Agents and universes

In the context of modal UDT, an agent is a sequence of formulas $\overrightarrow{A}\equiv (A_1,\dots ,A_m)$, such that the formula $A_i$ means that the agent takes action $i$, and a universe is a sequence $\overrightarrow{U}\equiv (U_1,\dots ,U_n)$, where $U_j$ means that the universe returns the $j$'th-best outcome ($1$ is best, $m$ is worst; this way, we can define modal UDT as looping over $j=1$ to $m$).

When we talk about modal agents, we write $\left[X\right(Y)=C]$ for the formula saying that agent $X$ cooperates when playing against agent $Y$. I wouldn't be averse to similarly writing, say, $[\overrightarrow{A}=i]$ and $[\overrightarrow{U}=j]$ for $A_i$ and $U_j$, though I'm not sure whether we gain much from it. I wouldn't object too strongly to $\left[\overrightarrow{A}\right()=i]$ and $\left[\overrightarrow{U}\right()=j]$, though it does look a bit ugly to me.

Orthogonally, I would be ok with naming actions and perhaps outcomes when this makes a decision problem easier to understand. For example, if an agent has to decide whether or not to press a certain button, I'd be happy to write that as $\overrightarrow{A}\equiv (A_{\text{press}},A_{do{n}^{\prime }tpress})$. If we like, we can combine that with the above and write $[\overrightarrow{A}=\text{press}]$ and $[\overrightarrow{A}=do{n}^{\prime }tpress]$, although the subscript notation feels pretty fine to me. I'm really not sold on using the symbol $\neg$ in the names of actions, though (e.g. "$\neg \text{press}$"), as Patrick's post does; that seems bound to lead to confusion with the use of $\neg$ as negation in the logic.

I think it's useful to be able to talk about the sequences of formulas explicitly, so I'm not excited about using subscripts to distinguish different sequences, as in Patrick's ${\overrightarrow{U}}_1$ vs. ${\overrightarrow{U}}_2$, since then I don't know how to name the individual items of these sequences. Instead, I suggest using superscripts in parantheses, e.g. ${\overrightarrow{U}}^{\left(1\right)}$ for the first universe and $U_3^{\left(1\right)}$ for the formula which says whether the first universe leads to outcome $3$. I've used this convention occasionally in my previous posts.

This is basically bikeshedding, though. Let's move on to the more substantial issue.
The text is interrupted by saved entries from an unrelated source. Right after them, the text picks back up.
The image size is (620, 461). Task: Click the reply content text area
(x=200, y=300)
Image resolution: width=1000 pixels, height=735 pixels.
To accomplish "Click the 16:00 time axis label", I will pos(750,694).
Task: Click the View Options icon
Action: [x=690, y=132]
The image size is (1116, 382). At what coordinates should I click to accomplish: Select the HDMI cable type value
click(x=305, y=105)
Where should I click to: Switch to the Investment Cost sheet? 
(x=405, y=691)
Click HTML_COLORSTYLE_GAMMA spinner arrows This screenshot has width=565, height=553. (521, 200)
Modal agents vs. modal decision theory

In the modal agents work, we use the notation $\left[X\right(Y)=C]$ to mean that $X$ cooperates when it plays against $Y$. On a formal level, each agent is represented by a one-variable formula in the language of arithmetic. To compute $X\left(Y\right)$, we substitute the Gödel number of $Y$'s formula for the variable in $X$'s formula, i.e., ${\phi }_X(┌{\phi }_Y┐)$. If the resulting sentence is true, $X$ cooperates with $Y$, otherwise, it defects. Crucially, this means that $X$ can not only evaluate what $Y$ will do against $X$; it can, for example, evaluate what $Y$ would do against some other agent, such as $DefectBot$ or $FairBot$.
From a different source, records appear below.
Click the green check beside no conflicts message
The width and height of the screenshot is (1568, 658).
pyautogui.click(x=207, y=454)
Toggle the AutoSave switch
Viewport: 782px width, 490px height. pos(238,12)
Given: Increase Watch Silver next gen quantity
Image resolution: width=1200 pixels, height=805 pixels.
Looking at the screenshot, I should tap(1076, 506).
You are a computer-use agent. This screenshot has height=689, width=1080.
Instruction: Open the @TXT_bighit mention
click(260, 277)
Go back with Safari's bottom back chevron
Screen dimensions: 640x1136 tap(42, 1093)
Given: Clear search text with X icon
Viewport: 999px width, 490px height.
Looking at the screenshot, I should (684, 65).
This is very different from the situation with modal decision problems and modal decision theories! A modal decision problem $\overrightarrow{P}\left(\overrightarrow{a}\right)$ takes a parameterless agent, which picks a single action, and a modal decision theory takes a parameterless universe, which returns a single outcome. For example, the decision theory is never passed the source code of the decision problem, just of the universe that is the fixed point of the problem with the theory. If we think of decision problems and decision theories as formulas in the language of arithmetic, then they're again formulas with one free variable, but the free variable in the decision theory doesn't get instantiated to the Gödel number of the decision problem, it gets instantiated to the Gödel number of the universe which is the fixed point of decision theory and decision problem, and similarly for the free variable in the formula representing the decision problem.
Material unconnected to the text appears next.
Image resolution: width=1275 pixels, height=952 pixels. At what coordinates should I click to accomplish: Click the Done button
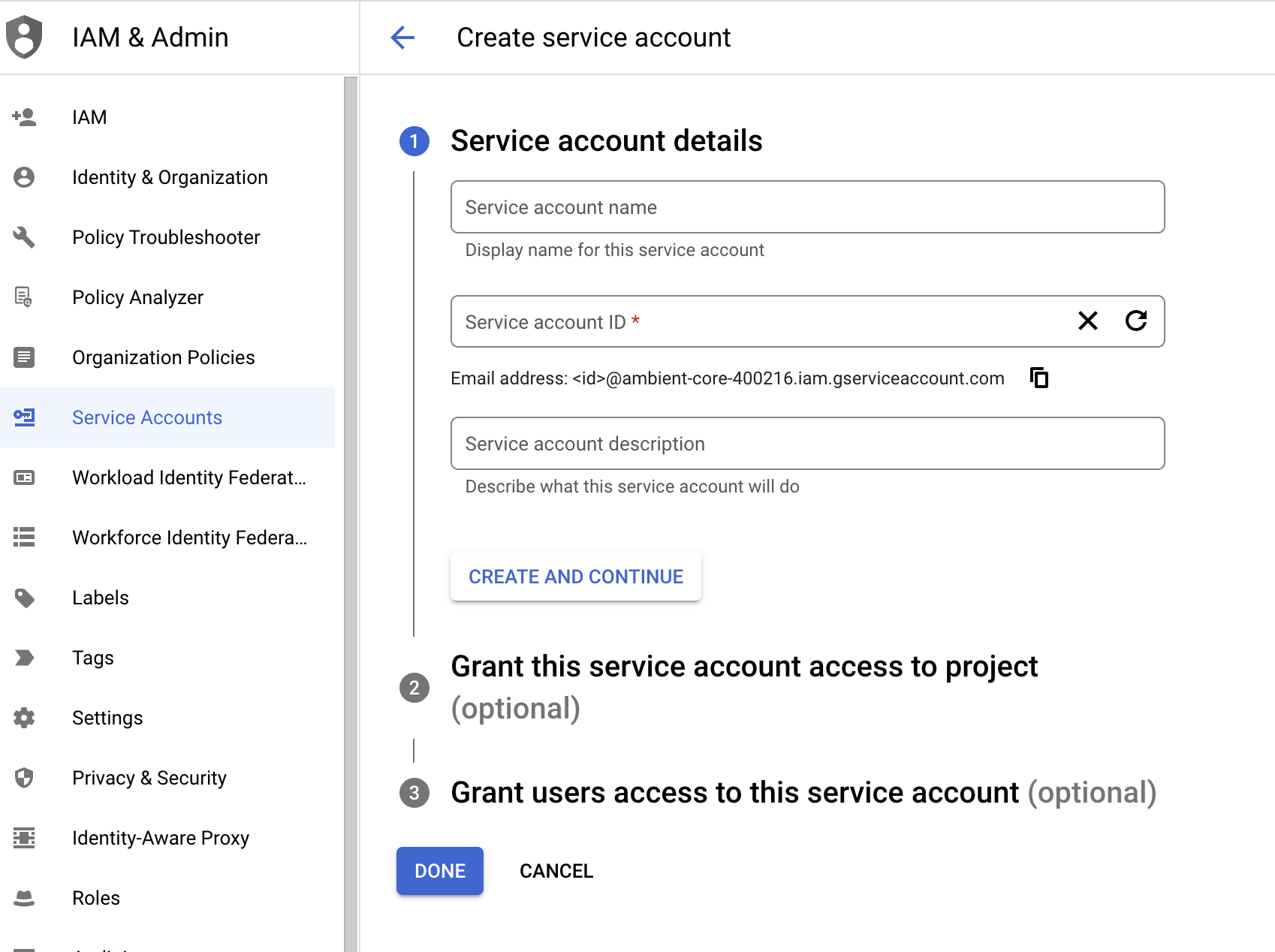[440, 871]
This is important! If the decision theory was passed the decision problem, it could make its decision using physical counterfactuals: It could go, "Which utility does the decision problem assign to the agent $const\left(1\right)$? To the agent $const\left(2\right)$? The agent $const\left(3\right)$? Ok, looks like $const\left(2\right)$ gets the best payoff; I'll take action $2$, thank you." On extensional decision problems, this procedure would perform optimally. (Extensional decision problems are problems where an agent's payoff only depends on the action the agent decides to take, not on the computation the agent uses to arrive at this decision.) But this "optimal" procedure doesn't solve the challenge we're interested in solving: How do you make decisions given that you're just an ordinary part of the universe, not a specially marked thing that can be swapped out for an alternative agent?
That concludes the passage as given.